Alors que le parti démocrate continue d’attaquer Trump sur la question de ses supposés liens avec la Russie (plutôt que sur sa politique réactionnaire contre les immigrés et toute la classe ouvrière), les révélations de WikiLeaks sur la CIA sont rejetées par des sections des médias comme un autre complot de Moscou.
Dans le même ordre d'idées, le New York Times a publié un long article lundi pour se moquer «des inquiétudes de la Maison Blanche au sujet d'un "État profond" cherchant à miner la présidence Trump» suite à l'accusation de Trump qu'il avait été mis sous écoute pendant la campagne présidentielle.
Une telle expression, selon le Times, pourrait s’appliquer à des pays comme l'Égypte, la Turquie ou le Pakistan, mais pas aux États-Unis parce qu’elle «suggère une nation non démocratique où les normes juridiques et morales sont ignorées».
La réalité est que «l'État profond» est plus massif et plus puissant aux États-Unis que n'importe où dans le monde et il supervise de semblables complexes militaro-policiers dans des pays comme l'Égypte, la Turquie et le Pakistan.
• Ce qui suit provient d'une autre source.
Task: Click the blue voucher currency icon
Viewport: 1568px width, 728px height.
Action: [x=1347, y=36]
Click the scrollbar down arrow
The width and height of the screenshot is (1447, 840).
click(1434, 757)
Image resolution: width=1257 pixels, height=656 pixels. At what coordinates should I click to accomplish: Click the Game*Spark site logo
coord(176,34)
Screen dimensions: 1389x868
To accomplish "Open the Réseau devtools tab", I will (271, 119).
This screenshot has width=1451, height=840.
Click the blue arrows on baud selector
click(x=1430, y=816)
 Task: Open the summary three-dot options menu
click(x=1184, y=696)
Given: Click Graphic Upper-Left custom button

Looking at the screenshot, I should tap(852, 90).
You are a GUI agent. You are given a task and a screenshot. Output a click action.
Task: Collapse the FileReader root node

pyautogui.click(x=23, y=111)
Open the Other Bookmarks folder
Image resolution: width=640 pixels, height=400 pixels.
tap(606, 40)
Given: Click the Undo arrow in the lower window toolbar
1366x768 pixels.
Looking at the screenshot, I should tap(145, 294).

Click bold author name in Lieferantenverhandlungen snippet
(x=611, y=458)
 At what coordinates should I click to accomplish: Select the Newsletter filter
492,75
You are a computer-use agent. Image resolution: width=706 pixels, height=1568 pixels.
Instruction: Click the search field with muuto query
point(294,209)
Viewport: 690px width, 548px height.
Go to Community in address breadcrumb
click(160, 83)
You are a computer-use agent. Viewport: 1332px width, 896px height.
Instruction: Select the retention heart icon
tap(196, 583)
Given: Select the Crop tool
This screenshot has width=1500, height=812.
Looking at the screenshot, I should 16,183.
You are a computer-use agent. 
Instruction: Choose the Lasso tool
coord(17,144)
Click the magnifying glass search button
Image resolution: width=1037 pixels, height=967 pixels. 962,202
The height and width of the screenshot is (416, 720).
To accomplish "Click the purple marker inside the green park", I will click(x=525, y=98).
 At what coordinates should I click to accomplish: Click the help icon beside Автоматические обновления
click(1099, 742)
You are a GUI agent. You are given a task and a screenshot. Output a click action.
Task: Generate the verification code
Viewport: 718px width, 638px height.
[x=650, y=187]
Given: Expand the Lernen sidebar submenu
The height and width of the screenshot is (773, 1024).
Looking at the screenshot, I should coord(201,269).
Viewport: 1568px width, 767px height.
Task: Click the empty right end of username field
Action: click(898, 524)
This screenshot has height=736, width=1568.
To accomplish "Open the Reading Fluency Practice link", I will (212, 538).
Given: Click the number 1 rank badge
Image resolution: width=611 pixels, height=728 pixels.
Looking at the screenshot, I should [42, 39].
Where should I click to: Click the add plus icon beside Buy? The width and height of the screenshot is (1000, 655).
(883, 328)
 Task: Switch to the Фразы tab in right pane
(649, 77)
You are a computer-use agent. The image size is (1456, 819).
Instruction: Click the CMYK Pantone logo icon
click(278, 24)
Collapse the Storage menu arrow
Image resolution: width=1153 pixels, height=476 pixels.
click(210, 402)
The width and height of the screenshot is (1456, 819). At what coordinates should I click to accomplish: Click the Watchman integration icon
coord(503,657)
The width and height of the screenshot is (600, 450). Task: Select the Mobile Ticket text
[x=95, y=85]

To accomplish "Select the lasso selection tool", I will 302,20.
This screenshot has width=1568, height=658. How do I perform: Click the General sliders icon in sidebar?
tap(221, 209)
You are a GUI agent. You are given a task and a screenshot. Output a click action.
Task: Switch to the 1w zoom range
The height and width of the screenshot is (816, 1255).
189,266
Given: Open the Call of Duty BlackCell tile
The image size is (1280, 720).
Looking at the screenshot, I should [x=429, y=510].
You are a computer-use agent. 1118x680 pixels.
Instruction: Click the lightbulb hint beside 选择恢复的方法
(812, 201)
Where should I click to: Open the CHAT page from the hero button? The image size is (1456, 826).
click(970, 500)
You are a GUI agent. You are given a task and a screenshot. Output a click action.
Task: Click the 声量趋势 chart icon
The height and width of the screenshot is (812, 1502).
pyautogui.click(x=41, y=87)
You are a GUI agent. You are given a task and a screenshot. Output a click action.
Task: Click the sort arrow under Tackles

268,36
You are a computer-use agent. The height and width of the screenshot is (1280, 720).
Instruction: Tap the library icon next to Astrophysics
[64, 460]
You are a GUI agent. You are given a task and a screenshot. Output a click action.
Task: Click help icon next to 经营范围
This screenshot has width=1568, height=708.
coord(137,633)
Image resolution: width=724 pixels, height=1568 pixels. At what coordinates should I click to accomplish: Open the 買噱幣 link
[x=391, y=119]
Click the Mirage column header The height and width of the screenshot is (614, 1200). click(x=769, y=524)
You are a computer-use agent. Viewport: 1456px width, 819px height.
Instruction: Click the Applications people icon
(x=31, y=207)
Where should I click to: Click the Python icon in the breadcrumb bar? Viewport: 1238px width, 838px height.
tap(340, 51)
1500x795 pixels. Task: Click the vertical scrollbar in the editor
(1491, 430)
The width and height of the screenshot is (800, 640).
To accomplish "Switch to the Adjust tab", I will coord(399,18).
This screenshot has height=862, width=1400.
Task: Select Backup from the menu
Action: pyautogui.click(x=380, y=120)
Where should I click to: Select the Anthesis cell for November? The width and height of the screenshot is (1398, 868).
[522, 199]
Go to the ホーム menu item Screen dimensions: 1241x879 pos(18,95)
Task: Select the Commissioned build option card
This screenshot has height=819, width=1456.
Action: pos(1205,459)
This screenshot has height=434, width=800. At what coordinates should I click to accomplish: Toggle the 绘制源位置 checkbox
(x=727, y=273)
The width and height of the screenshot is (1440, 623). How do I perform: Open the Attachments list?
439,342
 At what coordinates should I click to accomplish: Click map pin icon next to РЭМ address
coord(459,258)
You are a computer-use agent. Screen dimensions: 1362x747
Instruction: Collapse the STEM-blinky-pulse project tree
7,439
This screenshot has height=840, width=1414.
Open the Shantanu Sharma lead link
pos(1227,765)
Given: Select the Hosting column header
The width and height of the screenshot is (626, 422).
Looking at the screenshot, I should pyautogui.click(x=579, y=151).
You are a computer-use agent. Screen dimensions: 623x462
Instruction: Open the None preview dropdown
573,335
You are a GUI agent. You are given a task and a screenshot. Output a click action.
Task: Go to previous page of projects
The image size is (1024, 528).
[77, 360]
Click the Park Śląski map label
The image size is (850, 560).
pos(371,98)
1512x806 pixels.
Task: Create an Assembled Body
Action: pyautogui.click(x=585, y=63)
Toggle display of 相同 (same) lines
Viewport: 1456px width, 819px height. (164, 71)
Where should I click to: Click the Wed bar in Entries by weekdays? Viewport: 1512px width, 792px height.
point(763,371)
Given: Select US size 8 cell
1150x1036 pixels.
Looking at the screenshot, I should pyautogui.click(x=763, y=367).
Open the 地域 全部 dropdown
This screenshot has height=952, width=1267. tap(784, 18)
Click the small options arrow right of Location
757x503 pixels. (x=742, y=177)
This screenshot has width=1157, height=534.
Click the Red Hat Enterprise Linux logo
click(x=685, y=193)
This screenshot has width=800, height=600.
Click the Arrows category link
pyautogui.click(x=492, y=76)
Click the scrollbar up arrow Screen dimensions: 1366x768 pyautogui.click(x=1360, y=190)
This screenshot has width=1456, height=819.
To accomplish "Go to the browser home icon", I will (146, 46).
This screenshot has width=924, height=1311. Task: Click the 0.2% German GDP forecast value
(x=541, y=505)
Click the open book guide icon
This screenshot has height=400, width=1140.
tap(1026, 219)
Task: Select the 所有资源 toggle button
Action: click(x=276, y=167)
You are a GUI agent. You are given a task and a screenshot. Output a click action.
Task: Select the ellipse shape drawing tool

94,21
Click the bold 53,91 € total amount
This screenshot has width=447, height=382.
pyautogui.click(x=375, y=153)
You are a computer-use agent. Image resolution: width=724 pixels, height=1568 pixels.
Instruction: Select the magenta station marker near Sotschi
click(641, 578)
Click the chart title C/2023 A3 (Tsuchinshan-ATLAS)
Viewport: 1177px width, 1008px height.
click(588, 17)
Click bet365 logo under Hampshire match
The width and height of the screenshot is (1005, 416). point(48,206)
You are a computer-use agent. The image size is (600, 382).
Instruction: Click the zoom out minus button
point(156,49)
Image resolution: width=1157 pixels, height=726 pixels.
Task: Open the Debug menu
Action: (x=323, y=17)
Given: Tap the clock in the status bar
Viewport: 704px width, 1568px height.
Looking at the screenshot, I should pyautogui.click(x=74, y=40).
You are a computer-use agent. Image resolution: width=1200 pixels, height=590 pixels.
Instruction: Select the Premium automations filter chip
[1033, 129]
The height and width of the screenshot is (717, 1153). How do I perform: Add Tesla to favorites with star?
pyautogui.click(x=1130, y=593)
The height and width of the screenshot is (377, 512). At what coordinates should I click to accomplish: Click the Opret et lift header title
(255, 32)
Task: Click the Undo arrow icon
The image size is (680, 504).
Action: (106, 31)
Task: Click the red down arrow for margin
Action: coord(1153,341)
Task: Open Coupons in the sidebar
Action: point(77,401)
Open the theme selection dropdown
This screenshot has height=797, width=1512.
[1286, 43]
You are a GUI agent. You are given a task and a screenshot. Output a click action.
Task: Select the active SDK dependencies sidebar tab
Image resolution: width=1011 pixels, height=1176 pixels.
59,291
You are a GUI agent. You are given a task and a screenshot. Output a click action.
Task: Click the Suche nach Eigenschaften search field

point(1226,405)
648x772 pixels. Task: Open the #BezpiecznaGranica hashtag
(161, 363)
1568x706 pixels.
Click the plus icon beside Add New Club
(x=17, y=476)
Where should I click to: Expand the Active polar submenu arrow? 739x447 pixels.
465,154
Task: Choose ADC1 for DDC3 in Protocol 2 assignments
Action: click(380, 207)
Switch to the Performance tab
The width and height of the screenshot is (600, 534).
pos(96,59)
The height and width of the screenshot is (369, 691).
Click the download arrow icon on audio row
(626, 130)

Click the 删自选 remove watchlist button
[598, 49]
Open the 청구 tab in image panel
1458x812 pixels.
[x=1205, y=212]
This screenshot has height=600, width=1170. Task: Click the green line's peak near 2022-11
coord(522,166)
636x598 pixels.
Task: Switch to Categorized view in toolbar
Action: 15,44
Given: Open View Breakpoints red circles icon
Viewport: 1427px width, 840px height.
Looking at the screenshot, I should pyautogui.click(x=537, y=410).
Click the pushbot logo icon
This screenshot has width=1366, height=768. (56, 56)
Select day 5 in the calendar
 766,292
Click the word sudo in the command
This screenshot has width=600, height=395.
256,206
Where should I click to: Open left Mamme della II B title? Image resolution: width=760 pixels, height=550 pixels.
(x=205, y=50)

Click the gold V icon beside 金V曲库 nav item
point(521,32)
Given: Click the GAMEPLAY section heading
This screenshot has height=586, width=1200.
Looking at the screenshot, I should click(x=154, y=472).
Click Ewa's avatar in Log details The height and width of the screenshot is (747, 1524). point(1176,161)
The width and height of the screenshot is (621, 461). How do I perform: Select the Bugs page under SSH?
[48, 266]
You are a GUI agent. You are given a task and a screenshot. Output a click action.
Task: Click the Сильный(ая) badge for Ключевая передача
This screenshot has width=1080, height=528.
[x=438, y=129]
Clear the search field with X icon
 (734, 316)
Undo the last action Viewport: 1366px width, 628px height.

En ce qui concerne les «normes juridiques et morales», les dernières révélations sur la CIA, une organisation appelée depuis longtemps Murder, Inc. (Agence du meurtre), offrent un aperçu des méthodes réelles de l'État américain.
La tentative du New York Times de balayer d’un revers de main les inquiétudes concernant les activités et l'influence de l'appareil militaire et de renseignement ne fait qu'établir son propre rôle en tant qu'organe de propagande et instrument idéologique de cet «État profond», qui entretient les liens les plus intimes avec la CIA, le Pentagone et d'autres agences.
Les documents diffusés par WikiLeaks couvrent la période de 2013 à 2016, les dernières années de l'administration Obama, qui a poursuivi les guerres mises en branle sous Bush, organisé une vaste expansion de l'appareil de renseignement américain et lancé un véritable assaut contre les droits démocratiques. On a aussi vu la mise en place d’un programme international de meurtres par drones, la Maison Blanche s’arrogeant le droit d'ordonner le meurtre extrajudiciaire de citoyens américains.
Ce vaste appareil de guerre, de répression et de surveillance de masse a été maintenant confié à l'administration de Donald Trump, un gouvernement de milliardaires, de généraux et de fascistes ouverts qui est déterminé à intensifier la guerre à l'étranger et à mener des attaques sans précédent contre la classe ouvrière aux États-Unis.
Alors que le Parti démocrate réclame un procureur spécial pour faire enquête sur la prétendue «ingérence» russe dans les élections américaines – une revendication visant à soutenir la poussée de guerre américaine contre la Russie et à détourner l'opposition de masse envers Trump vers des canaux réactionnaires – et que Trump demande une enquête sur sa propre supposée mise sous écoute, aucun camp n'a exigé une enquête sur les opérations d'espionnage de la CIA. Les démocrates et les républicains sont tous deux d’accord que de telles mesures policières sont nécessaires pour défendre le système capitaliste en crise contre la menace d'une révolution sociale de la classe ouvrière.